The Internal Audit, Information, Procurement, Management, and Legal Services Units all report directly to the CEO in accordance with the current government procedures. Additionally, a Board oversees GST performance and issues instructions and recommendations as necessary. GST now employs 145 people, of whom professionals and technicians with a variety of geoscientific specializations in the earth sciences make up 66% of the workforce. To carry out its tasks, GST now has a solid human resource foundation.

==History==
The organization was established in 1925 by the British Overseas Management Authority (BOMA) administration under the name of Geological Survey Department (GSD) as an independent governmental department. The primary objective was to speed up the development of mineral resources of the Tanganyika Territory. In April 1926, the headquarters of GSD was set up in Dodoma by the first director, Dr. E.O.Teale. The main assignment of the GSD was to provide geological information acquired through geological mapping and reconnaissance mineral exploration in the country as well as prospecting for groundwater resources. The Minerals Laboratory was established in 1929 to support the geological mapping and mineral exploration.

Since its establishment, the Survey has undergone various re-organizational administrative changes under different Ministries including Ministry of Mines and Commerce (1935 to 1949), Ministry of Commerce and Industry (1960 to 1961), Ministry of Industries, Mineral Resources and Power (1964 to 1966), Ministry of Water, Power and Mineral Resources (1978 to1981), Ministry of Minerals (1981 to 1984), Ministry of Energy and Minerals (1986 to 1990), Ministry of Water, Energy and Minerals (1991 to 1996), Ministry of Energy and Minerals (1996 to7th October 2017) and Ministry of Minerals since October 2017 to present. Rumisha Kimambo became the first Tanzanian geologist to work for the Tanzanian government in 1965 at the Department of Mineral Resources, as it was called then.

==Achievements==
Since the Geological Survey was founded around 80 years ago, it has accomplished a number of noteworthy things. The accomplishments comprise: 94% of the country has been geologically mapped, and quarter-degree sheets (QDS), which are published geological maps, are accessible at several scales. A large number of mineral occurrences were discovered, some of which became top-tier mines (such Kahama and Geita Gold Mines). The Mineral Sector's increased GDP contributions rose from 0.3% in the 1980s to 4.3% at the turn of the century. The government made several modifications to its economic policies in the late 1980s and early 1990s, which helped to foster growth.

Low-resolution aerial geophysical data at 1 km line spacing and 120 m ground clearance are available for the entire nation. High-resolution aerial geophysical data covering 16% of the whole nation (200–250 m line spacing and 45–70 m ground clearance) is available. Geochemical data are available for 19% of the country at various sampling densities and media. Modern lab equipment is accessible for chemical, mineralogical, geotechnical, and mineral processing laboratories availability of cutting-edge and dependable ICT infrastructure (speed internet, intranet, large storage servers, e-mail, public database web portal, website, fax, etc.). GMIS, or the Geological and Mineral Information System, is a centralized, standardized database management system and is available to the public.

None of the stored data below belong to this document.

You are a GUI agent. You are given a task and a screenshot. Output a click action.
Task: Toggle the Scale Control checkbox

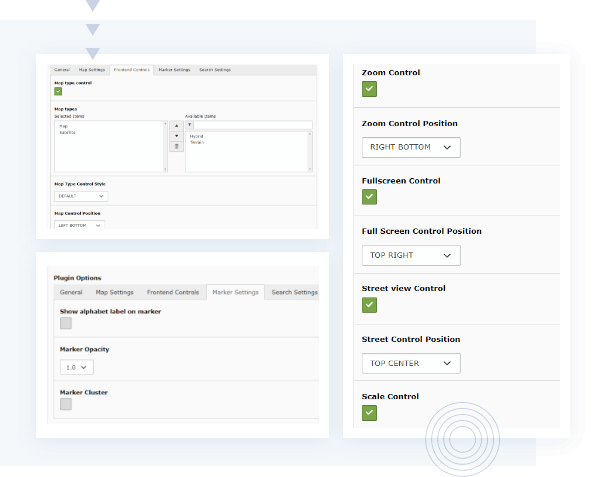(369, 412)
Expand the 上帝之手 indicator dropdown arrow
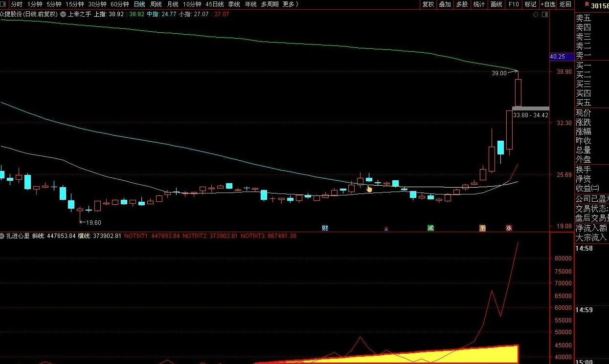This screenshot has width=609, height=364. coord(63,15)
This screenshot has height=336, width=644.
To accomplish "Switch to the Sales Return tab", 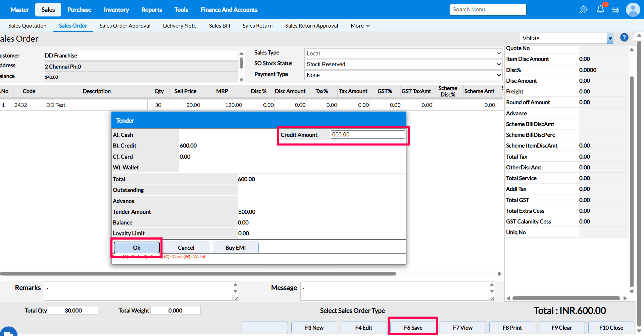I will coord(257,26).
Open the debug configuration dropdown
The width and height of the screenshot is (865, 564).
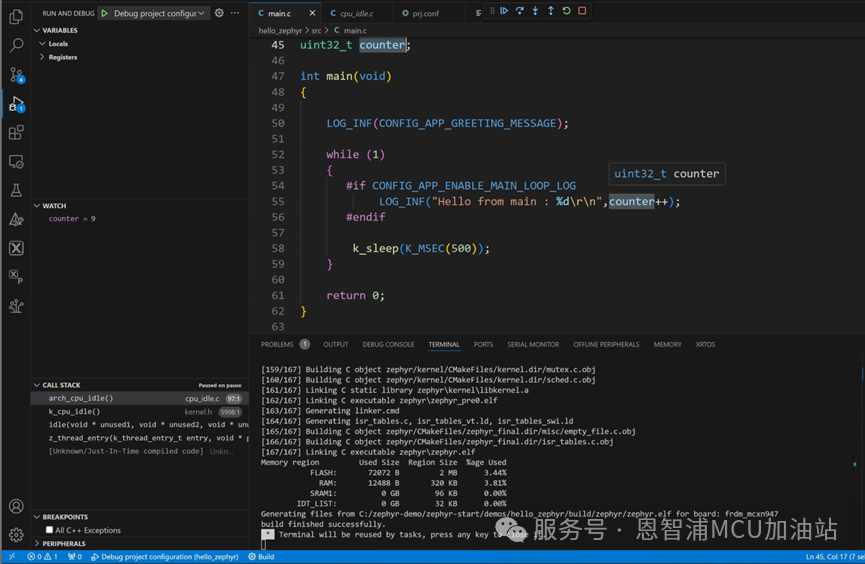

There is availability of a current national database of mineral occurrences and the geological metadata it is associated with, which encourages additional investment and thereby expands the market and programs for GST.
Rock library, existence core, and geological museum have been established. The agency is currently in possession of current field geological gear and equipment, including trucks, tents, generators, GPS, durable books, and archives with a wide range of geoscientific data (geotechnical reports, geological, geophysical, and geochemical data in digital and hard copies).